(Stored data)

• • • • • • •

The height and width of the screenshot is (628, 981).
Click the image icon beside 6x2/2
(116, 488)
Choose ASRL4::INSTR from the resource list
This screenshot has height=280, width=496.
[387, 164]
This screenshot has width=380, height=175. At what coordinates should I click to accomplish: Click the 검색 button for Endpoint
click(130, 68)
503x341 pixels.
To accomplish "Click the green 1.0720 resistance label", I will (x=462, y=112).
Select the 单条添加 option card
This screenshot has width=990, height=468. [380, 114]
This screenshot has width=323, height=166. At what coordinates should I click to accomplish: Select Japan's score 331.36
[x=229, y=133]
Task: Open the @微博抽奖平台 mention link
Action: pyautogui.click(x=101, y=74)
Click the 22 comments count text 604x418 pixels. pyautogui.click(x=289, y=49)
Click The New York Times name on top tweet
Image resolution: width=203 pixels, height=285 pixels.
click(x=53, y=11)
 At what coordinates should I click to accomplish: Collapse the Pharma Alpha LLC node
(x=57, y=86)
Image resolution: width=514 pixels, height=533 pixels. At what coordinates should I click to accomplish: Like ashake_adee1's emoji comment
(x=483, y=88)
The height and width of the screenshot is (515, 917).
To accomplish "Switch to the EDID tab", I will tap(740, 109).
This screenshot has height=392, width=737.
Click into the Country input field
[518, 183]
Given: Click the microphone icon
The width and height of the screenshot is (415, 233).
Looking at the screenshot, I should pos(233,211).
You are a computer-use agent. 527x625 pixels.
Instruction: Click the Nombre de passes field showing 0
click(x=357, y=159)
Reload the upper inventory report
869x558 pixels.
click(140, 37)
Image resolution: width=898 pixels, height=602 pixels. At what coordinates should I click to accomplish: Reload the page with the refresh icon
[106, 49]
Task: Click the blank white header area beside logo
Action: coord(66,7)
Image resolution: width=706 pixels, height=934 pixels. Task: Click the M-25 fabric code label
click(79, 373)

• • • • • • •

Output the entries exactly.

**RESULT BELOW**
The height and width of the screenshot is (628, 981).
Click the image icon beside 6x2/2
(116, 488)
Choose ASRL4::INSTR from the resource list
This screenshot has height=280, width=496.
[387, 164]
This screenshot has width=380, height=175. At what coordinates should I click to accomplish: Click the 검색 button for Endpoint
click(130, 68)
503x341 pixels.
To accomplish "Click the green 1.0720 resistance label", I will (x=462, y=112).
Select the 单条添加 option card
This screenshot has width=990, height=468. [380, 114]
This screenshot has width=323, height=166. At what coordinates should I click to accomplish: Select Japan's score 331.36
[x=229, y=133]
Task: Open the @微博抽奖平台 mention link
Action: pyautogui.click(x=101, y=74)
Click the 22 comments count text 604x418 pixels. pyautogui.click(x=289, y=49)
Click The New York Times name on top tweet
Image resolution: width=203 pixels, height=285 pixels.
click(x=53, y=11)
 At what coordinates should I click to accomplish: Collapse the Pharma Alpha LLC node
(x=57, y=86)
Image resolution: width=514 pixels, height=533 pixels. At what coordinates should I click to accomplish: Like ashake_adee1's emoji comment
(x=483, y=88)
The height and width of the screenshot is (515, 917).
To accomplish "Switch to the EDID tab", I will tap(740, 109).
This screenshot has height=392, width=737.
Click into the Country input field
[518, 183]
Given: Click the microphone icon
The width and height of the screenshot is (415, 233).
Looking at the screenshot, I should pos(233,211).
You are a computer-use agent. 527x625 pixels.
Instruction: Click the Nombre de passes field showing 0
click(x=357, y=159)
Reload the upper inventory report
869x558 pixels.
click(140, 37)
Image resolution: width=898 pixels, height=602 pixels. At what coordinates should I click to accomplish: Reload the page with the refresh icon
[106, 49]
Task: Click the blank white header area beside logo
Action: coord(66,7)
Image resolution: width=706 pixels, height=934 pixels. Task: Click the M-25 fabric code label
click(79, 373)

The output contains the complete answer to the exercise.